United States
- Name: Yuba
- Namesake: Yuba River
- Owner: U.S. Engineers Department of the Army
- Builder: A. W. de Young Boat & Shipbuilding Company, Alameda, California
- Laid down: 19 November 1924
- Launched: 27 February 1925
- Sponsored by: Catherine Woolsey Dorst
- Completed: March 1925
- Commissioned: April 1925
- Fate: unknown

General characteristics
- Type: snagboat
- Tonnage: 410 GRT
- Length: 166 ft (51 m) o/a
- Beam: 37 ft 8 in (11.48 m)
- Draught: 5 ft 6 in (1.68 m)
- Installed power: 200 IHP
- Propulsion: steam, oil-fueled
- Complement: 30 (26 enlisted and 4 officers)

= Yuba (snagboat) =

Yuba was a wooden-hulled, stern-wheel steamship that served as a snagboat for the United States Army Corps of Engineers.

==History==
Yuba was a stern-wheeled, shallow draft steamship ordered by the United States Army Corps of Engineers) to serve as a snagboat on the Sacramento River.
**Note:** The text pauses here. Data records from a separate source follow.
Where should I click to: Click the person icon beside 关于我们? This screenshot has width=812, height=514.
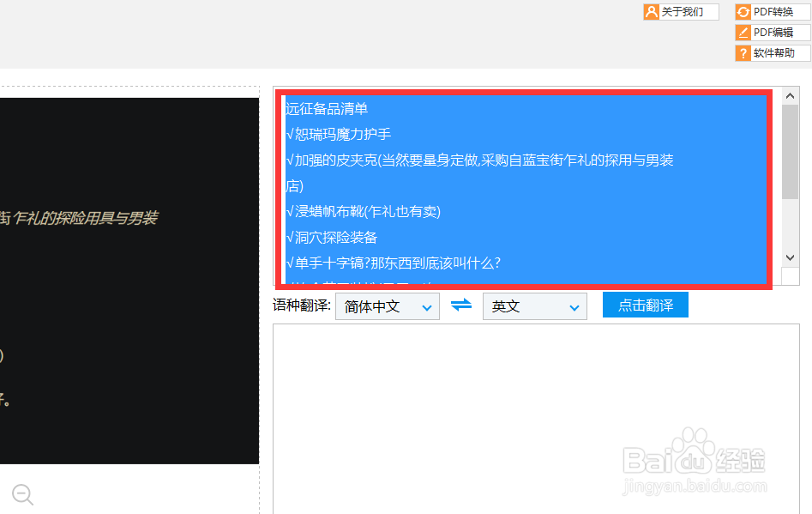point(653,11)

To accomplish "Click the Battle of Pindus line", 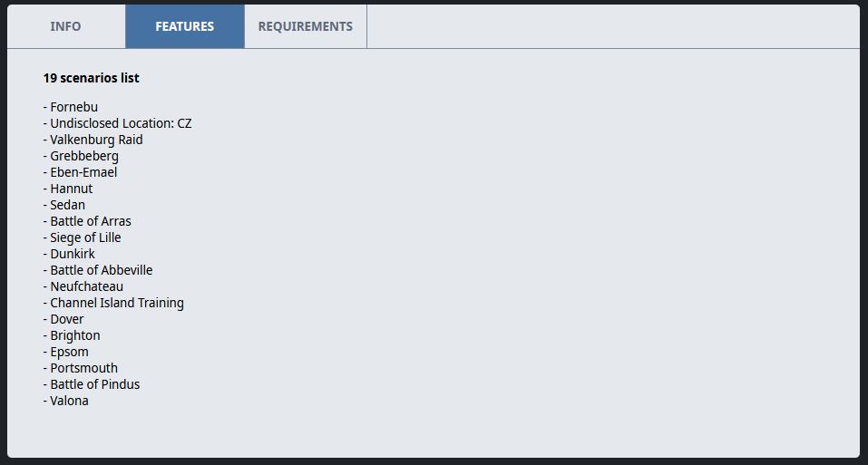I will pos(92,384).
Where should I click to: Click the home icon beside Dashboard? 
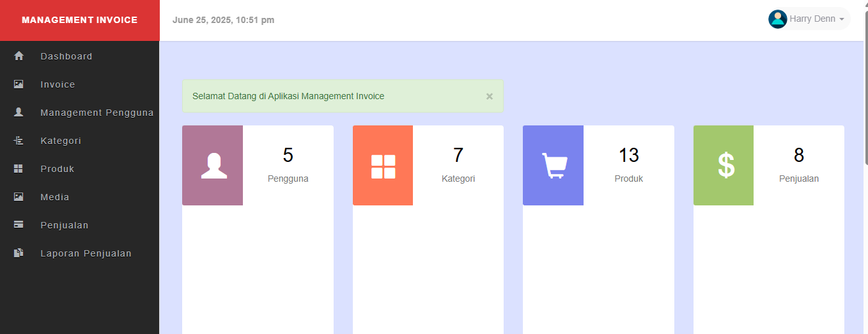pos(19,56)
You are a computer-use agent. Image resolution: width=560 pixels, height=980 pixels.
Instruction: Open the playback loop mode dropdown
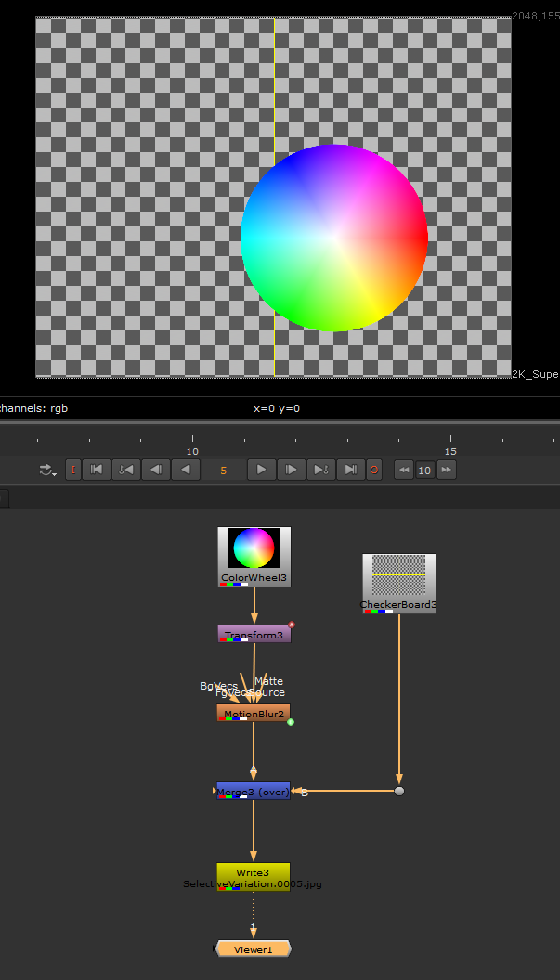pyautogui.click(x=47, y=471)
Her namesake was the Yuba River, a tributary of the Feather River which was the principal tributary of the Sacramento River. The first snagboat on the Sacramento River, Seizer (240 GRT, 1881), had retired in 1921 and its replacement, Bear (242 GT, 1921), was in need of support. Yuba was laid down on 19 November 1924 at the Alameda, California shipyard of A. W. de Young Boat & Shipbuilding Company who won the contract with a bid price of $78,346. The ship was designed by Captain Thomas B. Foster. The engine from the retired snagboat Seizer was utilized. She was launched on 27 February 1925, completed in March 1925, and commissioned in April 1925. She carried a complement of 4 officers and 26 enlisted men. She worked primarily on the San Joaquin River, the Mokelumne River, and the Sacramento River. Her ultimate fate is unknown.